▸ How to complete this task:
Give the listing again in full, exactly as it appears.

▸ Task input:
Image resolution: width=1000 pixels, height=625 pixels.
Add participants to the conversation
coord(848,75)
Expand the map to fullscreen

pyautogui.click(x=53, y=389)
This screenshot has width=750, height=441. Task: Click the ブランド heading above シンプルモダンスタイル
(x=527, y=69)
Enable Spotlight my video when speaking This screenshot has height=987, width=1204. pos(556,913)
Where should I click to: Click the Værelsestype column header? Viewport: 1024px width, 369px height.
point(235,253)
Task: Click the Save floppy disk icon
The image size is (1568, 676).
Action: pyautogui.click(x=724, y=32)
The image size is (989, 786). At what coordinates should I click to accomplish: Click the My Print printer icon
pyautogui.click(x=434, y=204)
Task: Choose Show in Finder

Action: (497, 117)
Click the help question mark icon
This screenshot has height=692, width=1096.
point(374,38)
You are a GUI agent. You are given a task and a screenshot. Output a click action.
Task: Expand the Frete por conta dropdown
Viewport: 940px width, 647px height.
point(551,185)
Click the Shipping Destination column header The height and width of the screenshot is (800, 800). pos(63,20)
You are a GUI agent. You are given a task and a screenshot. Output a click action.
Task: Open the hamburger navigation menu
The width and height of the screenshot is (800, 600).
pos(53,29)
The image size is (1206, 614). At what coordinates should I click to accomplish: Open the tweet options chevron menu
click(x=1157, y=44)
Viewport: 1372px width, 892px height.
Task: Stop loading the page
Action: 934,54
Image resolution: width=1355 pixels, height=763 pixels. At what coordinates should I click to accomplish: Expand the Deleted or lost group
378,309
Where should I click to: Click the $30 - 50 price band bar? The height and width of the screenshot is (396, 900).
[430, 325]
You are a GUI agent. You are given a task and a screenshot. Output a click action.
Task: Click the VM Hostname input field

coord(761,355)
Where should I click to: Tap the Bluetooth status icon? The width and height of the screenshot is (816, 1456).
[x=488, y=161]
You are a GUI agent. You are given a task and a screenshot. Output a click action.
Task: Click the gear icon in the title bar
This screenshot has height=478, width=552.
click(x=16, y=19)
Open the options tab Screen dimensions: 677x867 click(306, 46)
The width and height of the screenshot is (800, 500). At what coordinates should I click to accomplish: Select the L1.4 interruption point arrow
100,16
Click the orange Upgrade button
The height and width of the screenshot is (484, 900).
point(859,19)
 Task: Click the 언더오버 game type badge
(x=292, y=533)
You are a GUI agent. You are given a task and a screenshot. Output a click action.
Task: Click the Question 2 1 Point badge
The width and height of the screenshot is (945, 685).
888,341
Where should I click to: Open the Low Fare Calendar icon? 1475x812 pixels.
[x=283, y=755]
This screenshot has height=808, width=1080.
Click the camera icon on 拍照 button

▸ Answer to this problem:
Image resolution: width=1000 pixels, height=625 pixels.
Add participants to the conversation
coord(848,75)
Expand the map to fullscreen

pyautogui.click(x=53, y=389)
This screenshot has width=750, height=441. Task: Click the ブランド heading above シンプルモダンスタイル
(x=527, y=69)
Enable Spotlight my video when speaking This screenshot has height=987, width=1204. pos(556,913)
Where should I click to: Click the Værelsestype column header? Viewport: 1024px width, 369px height.
point(235,253)
Task: Click the Save floppy disk icon
The image size is (1568, 676).
Action: pyautogui.click(x=724, y=32)
The image size is (989, 786). At what coordinates should I click to accomplish: Click the My Print printer icon
pyautogui.click(x=434, y=204)
Task: Choose Show in Finder

Action: (497, 117)
Click the help question mark icon
This screenshot has height=692, width=1096.
point(374,38)
You are a GUI agent. You are given a task and a screenshot. Output a click action.
Task: Expand the Frete por conta dropdown
Viewport: 940px width, 647px height.
point(551,185)
Click the Shipping Destination column header The height and width of the screenshot is (800, 800). pos(63,20)
You are a GUI agent. You are given a task and a screenshot. Output a click action.
Task: Open the hamburger navigation menu
The width and height of the screenshot is (800, 600).
pos(53,29)
The image size is (1206, 614). At what coordinates should I click to accomplish: Open the tweet options chevron menu
click(x=1157, y=44)
Viewport: 1372px width, 892px height.
Task: Stop loading the page
Action: 934,54
Image resolution: width=1355 pixels, height=763 pixels. At what coordinates should I click to accomplish: Expand the Deleted or lost group
378,309
Where should I click to: Click the $30 - 50 price band bar? The height and width of the screenshot is (396, 900).
[430, 325]
You are a GUI agent. You are given a task and a screenshot. Output a click action.
Task: Click the VM Hostname input field

coord(761,355)
Where should I click to: Tap the Bluetooth status icon? The width and height of the screenshot is (816, 1456).
[x=488, y=161]
You are a GUI agent. You are given a task and a screenshot. Output a click action.
Task: Click the gear icon in the title bar
This screenshot has height=478, width=552.
click(x=16, y=19)
Open the options tab Screen dimensions: 677x867 click(306, 46)
The width and height of the screenshot is (800, 500). At what coordinates should I click to accomplish: Select the L1.4 interruption point arrow
100,16
Click the orange Upgrade button
The height and width of the screenshot is (484, 900).
point(859,19)
 Task: Click the 언더오버 game type badge
(x=292, y=533)
You are a GUI agent. You are given a task and a screenshot. Output a click action.
Task: Click the Question 2 1 Point badge
The width and height of the screenshot is (945, 685).
888,341
Where should I click to: Open the Low Fare Calendar icon? 1475x812 pixels.
[x=283, y=755]
This screenshot has height=808, width=1080.
Click the camera icon on 拍照 button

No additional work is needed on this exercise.